Hodgkin's Disease: The Next Decade

Pages 53-61 | Received 05 May 1995, Published online: 01 Jul 2009
 

Abstract

Although treatment of Hodgkin's disease has been extensively studied in the past, fewer clinical studies are being reported, despite the fact that the optimal therapy for each stage has not yet been established. The pathologic subtypes have not been officially changed for years, although lymphocyte-predominant disease may be unrelated to the other subtypes, lymphocyte depleted histology may really be a T-cell large-cell lymphoma, mixed cellularity represents a spectrum of disease, and some cases remain unclassifiable. Staging has also still not been completely standardized, mainly because of reliance on the lymphangiogram and the staging laparotomy, which are being less commonly performed for treatment planning.
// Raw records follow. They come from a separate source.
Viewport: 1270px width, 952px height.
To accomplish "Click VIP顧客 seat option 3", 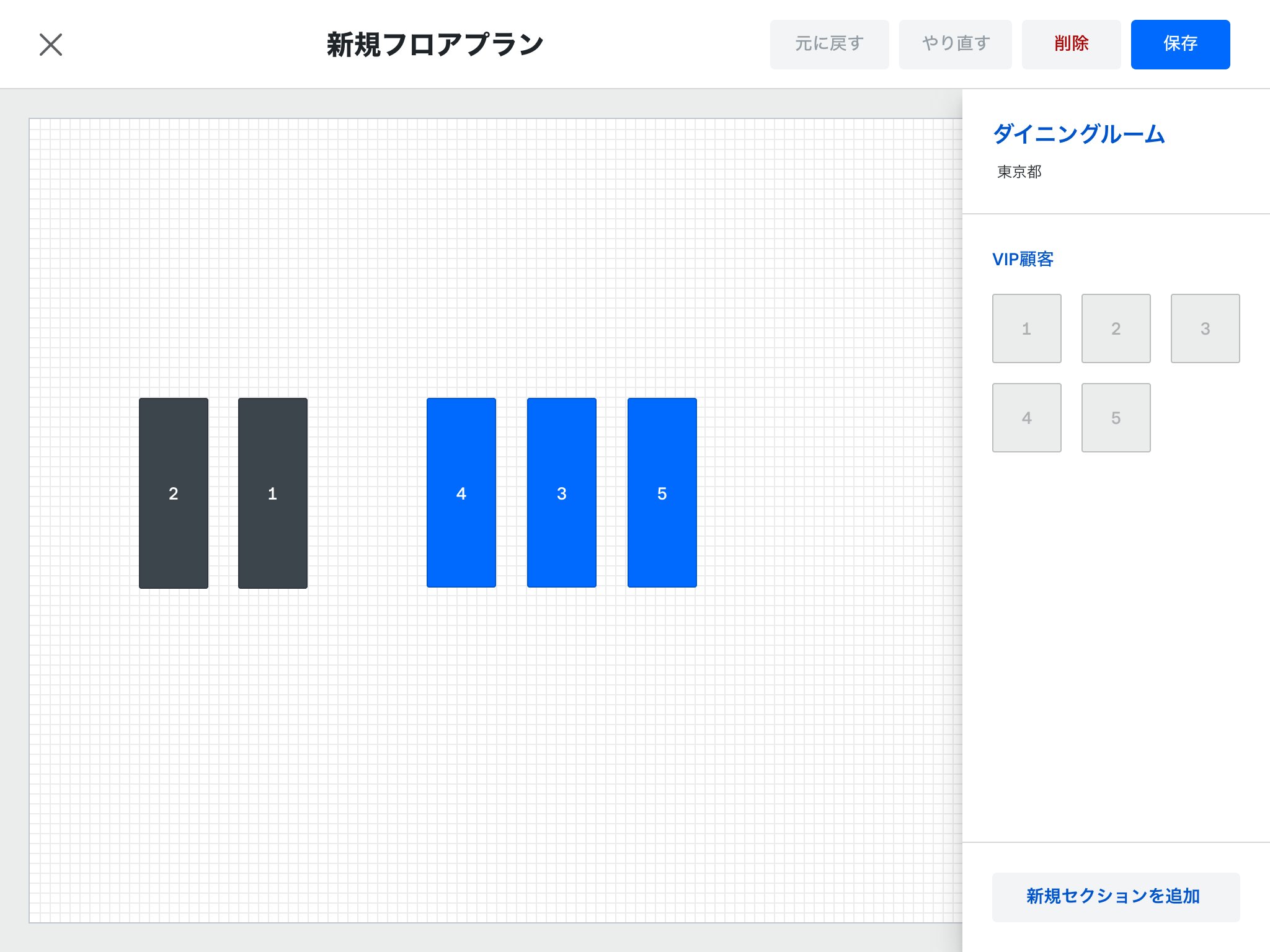I will [x=1204, y=328].
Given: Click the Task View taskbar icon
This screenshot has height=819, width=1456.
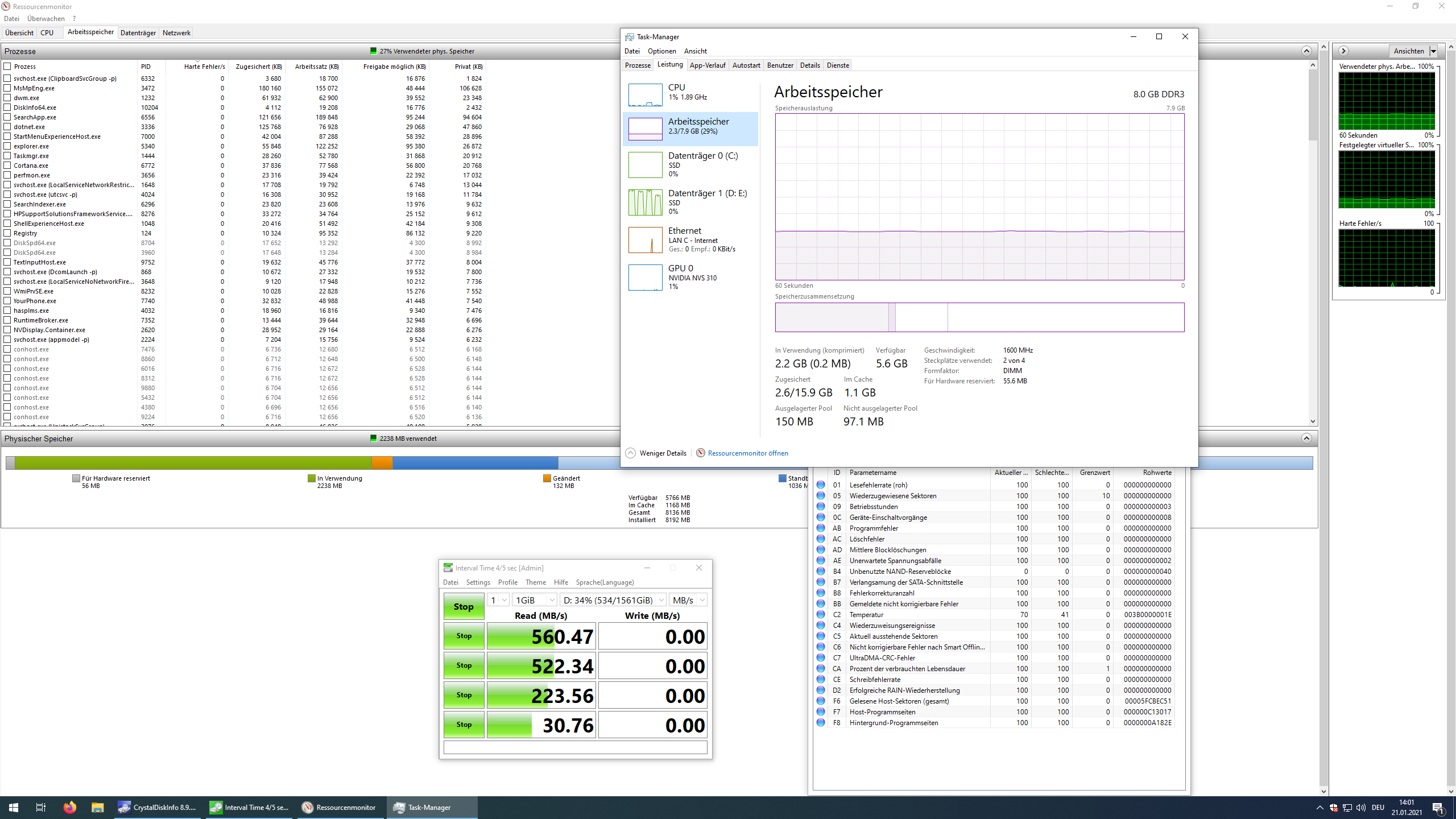Looking at the screenshot, I should [41, 807].
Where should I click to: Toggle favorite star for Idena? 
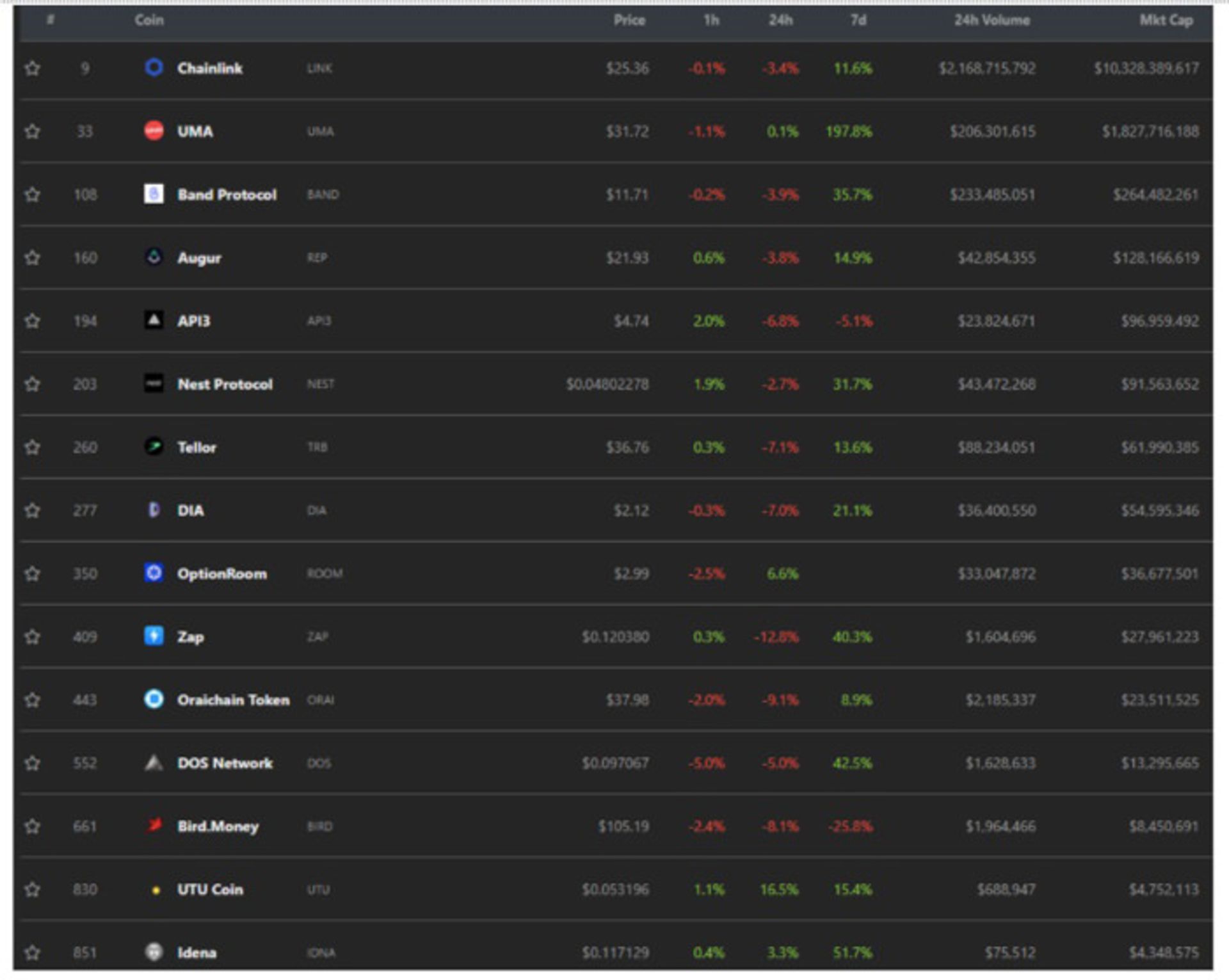33,952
Investigators still question the value of the gallium scan, magnetic resonance imaging, and abdominal ultrasound for treatment planning, and the role of these tests in the era of managed care is not defined. Finally, because treatment for the disease is so effective, the merit of each treatment plan may eventually be weighed in terms of emotional, social, and financial costs to the patient. For patients with early-stage (I–II) disease, only limited toxicity is acceptable; for patients with bulky stage II or stage III disease, combined modality therapy must be considered standard therapy, but investigators must find ways to lessen toxicity of radiotherapy and intensive chemotherapy. Finally, for patients with stage IV disease, ongoing studies of patients at high risk of relapse may reveal which will benefit from bone marrow or peripheral stem-cell transplantation as initial therapy.